[PROBLEM TO WORK ON]:
When you reach the line containing "Click the Do Not Duplicate watermark line" in the records below, start copying exactly, and stop once you have copied the line containing "Given: Click the checkmark".

[Records excerpted from a collection]
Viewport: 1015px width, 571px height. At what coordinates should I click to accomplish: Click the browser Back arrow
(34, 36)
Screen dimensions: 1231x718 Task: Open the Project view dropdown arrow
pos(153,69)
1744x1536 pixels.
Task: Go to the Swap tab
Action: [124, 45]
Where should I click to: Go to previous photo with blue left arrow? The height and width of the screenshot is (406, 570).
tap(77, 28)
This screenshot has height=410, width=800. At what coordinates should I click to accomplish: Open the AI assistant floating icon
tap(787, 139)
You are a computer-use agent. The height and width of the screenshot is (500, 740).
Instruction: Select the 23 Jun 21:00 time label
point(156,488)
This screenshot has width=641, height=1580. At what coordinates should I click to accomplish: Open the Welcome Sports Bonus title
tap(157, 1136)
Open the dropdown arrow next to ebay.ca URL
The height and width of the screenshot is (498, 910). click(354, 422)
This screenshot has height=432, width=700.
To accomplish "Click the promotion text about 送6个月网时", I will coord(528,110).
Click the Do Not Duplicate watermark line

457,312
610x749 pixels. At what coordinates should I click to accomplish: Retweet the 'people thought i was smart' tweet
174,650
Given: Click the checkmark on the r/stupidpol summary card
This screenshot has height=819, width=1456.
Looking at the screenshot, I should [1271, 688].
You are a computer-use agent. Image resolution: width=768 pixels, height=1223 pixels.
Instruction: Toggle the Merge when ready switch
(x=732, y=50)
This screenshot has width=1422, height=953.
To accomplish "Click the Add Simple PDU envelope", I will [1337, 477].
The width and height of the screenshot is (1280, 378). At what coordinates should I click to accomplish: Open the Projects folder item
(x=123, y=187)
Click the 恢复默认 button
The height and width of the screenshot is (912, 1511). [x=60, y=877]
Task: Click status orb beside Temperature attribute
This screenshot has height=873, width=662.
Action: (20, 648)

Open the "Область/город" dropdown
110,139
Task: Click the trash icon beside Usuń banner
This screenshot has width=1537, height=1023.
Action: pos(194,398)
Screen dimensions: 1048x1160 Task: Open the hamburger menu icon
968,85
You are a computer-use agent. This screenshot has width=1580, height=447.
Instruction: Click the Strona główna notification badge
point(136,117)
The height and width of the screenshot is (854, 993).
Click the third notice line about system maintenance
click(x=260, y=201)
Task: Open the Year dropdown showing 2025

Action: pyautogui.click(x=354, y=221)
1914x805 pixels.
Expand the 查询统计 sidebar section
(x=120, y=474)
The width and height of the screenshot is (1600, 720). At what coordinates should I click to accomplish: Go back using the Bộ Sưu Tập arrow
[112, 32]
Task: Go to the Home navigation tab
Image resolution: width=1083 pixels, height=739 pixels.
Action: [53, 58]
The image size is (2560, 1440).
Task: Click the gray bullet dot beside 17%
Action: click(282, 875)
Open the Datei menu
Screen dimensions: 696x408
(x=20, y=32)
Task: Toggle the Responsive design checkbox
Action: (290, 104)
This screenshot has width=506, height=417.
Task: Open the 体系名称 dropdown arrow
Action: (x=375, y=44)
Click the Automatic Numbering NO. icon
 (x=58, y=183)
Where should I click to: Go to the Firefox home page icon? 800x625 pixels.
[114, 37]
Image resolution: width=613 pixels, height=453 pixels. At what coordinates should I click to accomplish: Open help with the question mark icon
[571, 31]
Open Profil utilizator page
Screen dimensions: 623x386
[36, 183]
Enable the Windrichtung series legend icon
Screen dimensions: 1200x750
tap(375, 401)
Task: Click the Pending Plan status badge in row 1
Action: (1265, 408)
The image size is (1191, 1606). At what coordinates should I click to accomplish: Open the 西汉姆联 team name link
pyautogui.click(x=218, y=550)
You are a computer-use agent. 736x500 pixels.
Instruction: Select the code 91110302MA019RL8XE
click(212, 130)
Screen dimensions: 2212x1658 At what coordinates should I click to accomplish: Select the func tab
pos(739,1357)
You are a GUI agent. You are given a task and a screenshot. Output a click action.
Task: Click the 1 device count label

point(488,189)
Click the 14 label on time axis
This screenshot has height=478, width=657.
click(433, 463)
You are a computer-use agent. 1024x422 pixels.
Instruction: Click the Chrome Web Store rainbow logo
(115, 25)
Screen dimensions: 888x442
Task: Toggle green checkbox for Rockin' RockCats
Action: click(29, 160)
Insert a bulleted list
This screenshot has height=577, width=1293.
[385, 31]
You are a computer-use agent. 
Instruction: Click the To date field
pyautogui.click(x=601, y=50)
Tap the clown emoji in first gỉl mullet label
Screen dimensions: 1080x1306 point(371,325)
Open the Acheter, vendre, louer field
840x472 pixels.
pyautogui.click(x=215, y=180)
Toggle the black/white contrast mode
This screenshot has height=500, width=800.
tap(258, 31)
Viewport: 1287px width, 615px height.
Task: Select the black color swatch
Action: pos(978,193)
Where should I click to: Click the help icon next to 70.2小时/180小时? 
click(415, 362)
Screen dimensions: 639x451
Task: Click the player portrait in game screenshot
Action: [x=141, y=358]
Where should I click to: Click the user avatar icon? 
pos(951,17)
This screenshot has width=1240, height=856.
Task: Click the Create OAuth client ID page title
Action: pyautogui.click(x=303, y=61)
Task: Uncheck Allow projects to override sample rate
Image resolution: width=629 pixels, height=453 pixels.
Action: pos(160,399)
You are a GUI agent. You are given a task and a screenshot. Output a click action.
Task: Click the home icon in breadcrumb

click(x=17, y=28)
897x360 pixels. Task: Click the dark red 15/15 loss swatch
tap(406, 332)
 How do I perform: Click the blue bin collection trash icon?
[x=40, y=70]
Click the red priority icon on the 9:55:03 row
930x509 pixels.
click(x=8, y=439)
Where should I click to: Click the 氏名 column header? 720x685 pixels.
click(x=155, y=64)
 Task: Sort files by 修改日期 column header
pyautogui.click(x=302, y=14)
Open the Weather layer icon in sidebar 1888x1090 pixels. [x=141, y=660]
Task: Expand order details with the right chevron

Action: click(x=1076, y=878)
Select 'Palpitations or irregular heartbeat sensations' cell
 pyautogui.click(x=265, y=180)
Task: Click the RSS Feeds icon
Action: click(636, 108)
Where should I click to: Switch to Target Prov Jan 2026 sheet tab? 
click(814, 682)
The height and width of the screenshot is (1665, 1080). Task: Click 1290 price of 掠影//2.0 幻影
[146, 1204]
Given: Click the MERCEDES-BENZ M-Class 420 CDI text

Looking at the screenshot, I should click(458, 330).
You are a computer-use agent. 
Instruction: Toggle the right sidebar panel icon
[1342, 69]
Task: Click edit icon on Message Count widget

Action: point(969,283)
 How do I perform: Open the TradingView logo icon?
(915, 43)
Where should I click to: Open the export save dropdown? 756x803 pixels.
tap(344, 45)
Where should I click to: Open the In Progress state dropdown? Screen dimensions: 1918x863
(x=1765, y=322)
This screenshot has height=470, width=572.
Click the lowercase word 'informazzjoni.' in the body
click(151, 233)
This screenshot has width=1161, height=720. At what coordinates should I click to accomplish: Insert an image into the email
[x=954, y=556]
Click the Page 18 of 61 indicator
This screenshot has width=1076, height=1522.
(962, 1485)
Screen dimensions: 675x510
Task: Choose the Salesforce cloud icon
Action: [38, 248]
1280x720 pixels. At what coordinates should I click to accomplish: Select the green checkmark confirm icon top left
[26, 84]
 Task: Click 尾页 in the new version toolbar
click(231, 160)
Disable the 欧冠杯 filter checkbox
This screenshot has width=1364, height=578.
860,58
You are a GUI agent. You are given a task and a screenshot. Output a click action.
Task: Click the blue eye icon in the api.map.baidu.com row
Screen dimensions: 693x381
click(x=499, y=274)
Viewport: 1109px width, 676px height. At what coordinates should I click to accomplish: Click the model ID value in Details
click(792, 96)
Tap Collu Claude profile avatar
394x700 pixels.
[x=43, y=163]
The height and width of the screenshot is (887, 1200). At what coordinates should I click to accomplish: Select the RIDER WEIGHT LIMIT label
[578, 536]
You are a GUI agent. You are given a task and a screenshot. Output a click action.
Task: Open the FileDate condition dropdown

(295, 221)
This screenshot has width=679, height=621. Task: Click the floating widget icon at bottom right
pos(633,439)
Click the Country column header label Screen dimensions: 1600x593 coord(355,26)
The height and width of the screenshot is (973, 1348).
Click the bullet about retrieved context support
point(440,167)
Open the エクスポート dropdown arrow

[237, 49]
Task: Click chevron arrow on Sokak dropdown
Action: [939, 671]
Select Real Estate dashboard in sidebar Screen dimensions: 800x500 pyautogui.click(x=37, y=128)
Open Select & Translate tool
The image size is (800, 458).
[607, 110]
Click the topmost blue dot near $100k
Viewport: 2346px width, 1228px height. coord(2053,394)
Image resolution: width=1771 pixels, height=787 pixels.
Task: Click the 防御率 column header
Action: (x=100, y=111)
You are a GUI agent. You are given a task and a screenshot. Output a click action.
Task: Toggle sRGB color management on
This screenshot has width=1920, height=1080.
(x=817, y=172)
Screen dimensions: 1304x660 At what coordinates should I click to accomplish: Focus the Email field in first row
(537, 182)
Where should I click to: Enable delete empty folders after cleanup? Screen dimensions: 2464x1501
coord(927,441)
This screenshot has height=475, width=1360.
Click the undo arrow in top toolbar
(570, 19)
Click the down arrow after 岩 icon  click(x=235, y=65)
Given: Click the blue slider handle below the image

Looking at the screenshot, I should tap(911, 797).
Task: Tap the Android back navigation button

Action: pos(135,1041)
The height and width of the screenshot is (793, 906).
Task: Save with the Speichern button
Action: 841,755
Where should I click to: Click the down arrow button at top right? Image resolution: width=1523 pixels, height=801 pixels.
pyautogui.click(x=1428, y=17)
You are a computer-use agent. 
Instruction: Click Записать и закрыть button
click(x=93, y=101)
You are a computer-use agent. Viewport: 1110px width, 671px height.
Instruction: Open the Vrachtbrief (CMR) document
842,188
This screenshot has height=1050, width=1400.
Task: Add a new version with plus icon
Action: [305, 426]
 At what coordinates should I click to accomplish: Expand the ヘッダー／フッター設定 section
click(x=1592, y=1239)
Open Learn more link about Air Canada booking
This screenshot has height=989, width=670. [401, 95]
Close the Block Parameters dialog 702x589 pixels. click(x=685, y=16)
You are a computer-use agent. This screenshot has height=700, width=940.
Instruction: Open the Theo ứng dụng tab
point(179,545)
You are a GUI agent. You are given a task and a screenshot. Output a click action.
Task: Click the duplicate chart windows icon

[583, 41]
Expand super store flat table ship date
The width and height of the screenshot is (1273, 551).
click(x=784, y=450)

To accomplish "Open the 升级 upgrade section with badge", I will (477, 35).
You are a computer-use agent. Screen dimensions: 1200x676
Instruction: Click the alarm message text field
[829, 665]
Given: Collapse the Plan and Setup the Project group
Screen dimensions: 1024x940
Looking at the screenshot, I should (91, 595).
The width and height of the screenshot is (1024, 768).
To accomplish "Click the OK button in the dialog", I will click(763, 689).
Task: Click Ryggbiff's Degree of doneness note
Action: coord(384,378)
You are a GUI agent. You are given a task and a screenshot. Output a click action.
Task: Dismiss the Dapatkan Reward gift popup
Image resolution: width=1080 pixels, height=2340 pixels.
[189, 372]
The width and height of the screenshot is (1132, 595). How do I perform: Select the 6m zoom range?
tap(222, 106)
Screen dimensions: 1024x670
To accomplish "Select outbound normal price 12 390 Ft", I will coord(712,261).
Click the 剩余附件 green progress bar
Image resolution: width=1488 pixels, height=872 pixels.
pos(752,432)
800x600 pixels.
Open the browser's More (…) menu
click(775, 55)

[TASK SOLUTION]:
Click the Do Not Duplicate watermark line

457,312
610x749 pixels. At what coordinates should I click to accomplish: Retweet the 'people thought i was smart' tweet
174,650
Given: Click the checkmark on the r/stupidpol summary card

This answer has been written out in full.